Der Wohltätige. – Der Wohltätige befriedigt ein Bedürfnis seines Gemüts, wenn er wohltut. Je stärker dieses Bedürfnis ist, um so weniger denkt er sich in den andern hinein, der ihm dient, sein Bedürfnis zu stillen, er wird unzart und beleidigt unter Umständen. (Dies sagt man der jüdischen Wohltätigkeit und Barmherzigkeit nach: welche bekanntlich etwas hitziger ist als die andrer Völker.)“ (Ebd., 1881, S. 234).

Redefreiheit. – »Die Wahrheit muß gesagt werden, und wenn die Welt in Stücke gehen sollte!« – so ruft, mit großem Munde, der große Fichte! – Ja! Ja! Aber man müßte sie auch haben! – Aber er meint, jeder solle seine Meinung sagen, und wenn alles drunter und drüber ginge. Darüber ließe sich mit ihm noch rechten.“ (Ebd., 1881, S. 240).

Keine Utilitarier. – »Die Macht, der viel Böses angetan und angedacht wird, ist mehr wert als die Ohnmacht, der nur Gutes widerfährt«, – so empfanden die Griechen. Das heißt: das Gefühl der Macht wurde von ihnen höher geschätzt als irgendein Nutzen oder guter Ruf.“ (Ebd., 1881, S. 242).
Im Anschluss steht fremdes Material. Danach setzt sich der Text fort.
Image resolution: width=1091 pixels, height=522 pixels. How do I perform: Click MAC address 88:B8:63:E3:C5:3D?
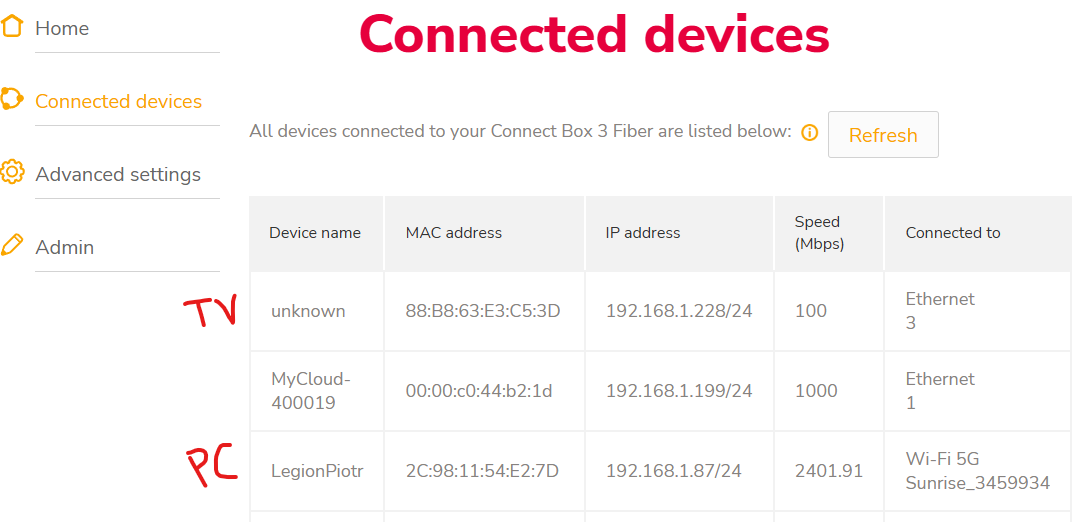click(x=483, y=311)
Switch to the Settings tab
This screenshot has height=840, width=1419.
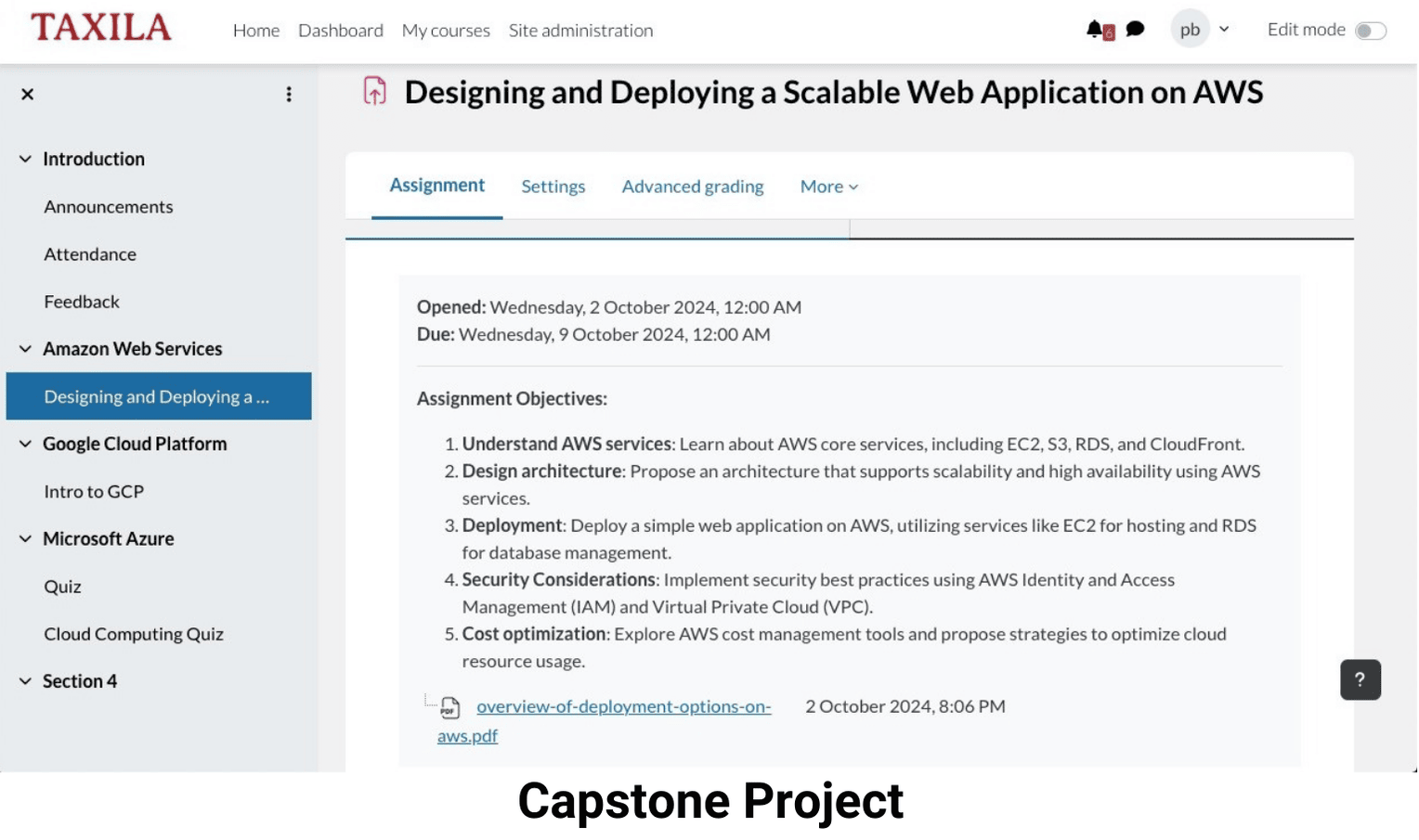pos(553,187)
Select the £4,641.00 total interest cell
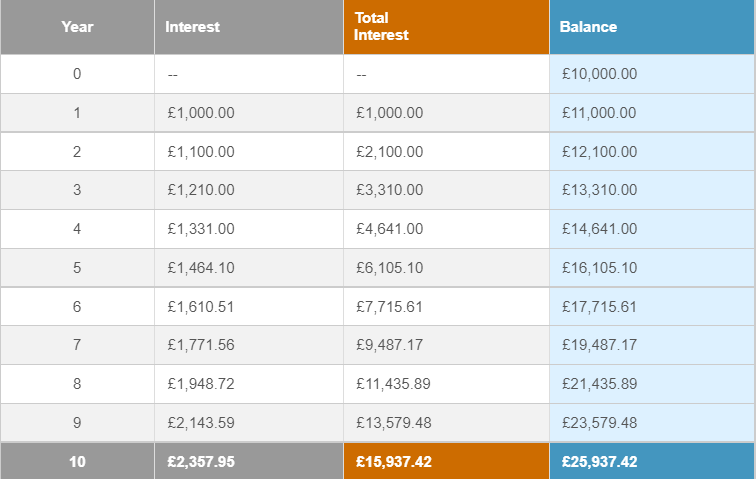This screenshot has width=756, height=479. (389, 229)
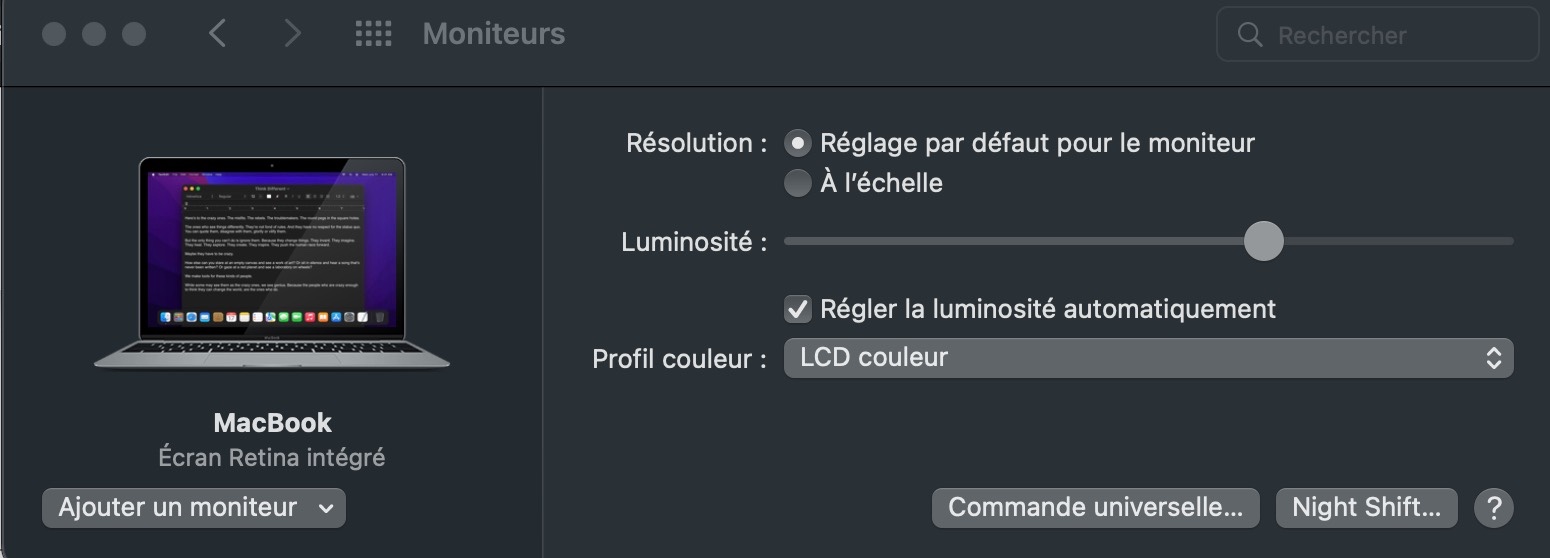Select "Réglage par défaut pour le moniteur"
This screenshot has width=1550, height=558.
click(x=797, y=144)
Gefährliche Tugenden. – »Er vergißt nichts, aber er vergibt alles.« – Dann wird er doppelt gehaßt, denn er beschämt doppelt, mit seinem Gedächtnis und mit seiner Großmut“ (Ebd., 1881, S. 252).

Die Ängstlichen. – Gerade die ungeschickten ängstlichen Wesen werden leicht zu Totschlägern: sie verstehen die kleine zweckentsprechende Verteidigung oder Rache nicht, ihr Haß weiß aus Mangel an Geist und Geistesgegenwart keinen andern Ausweg als die Vernichtung.“ (Ebd., 1881, S. 256).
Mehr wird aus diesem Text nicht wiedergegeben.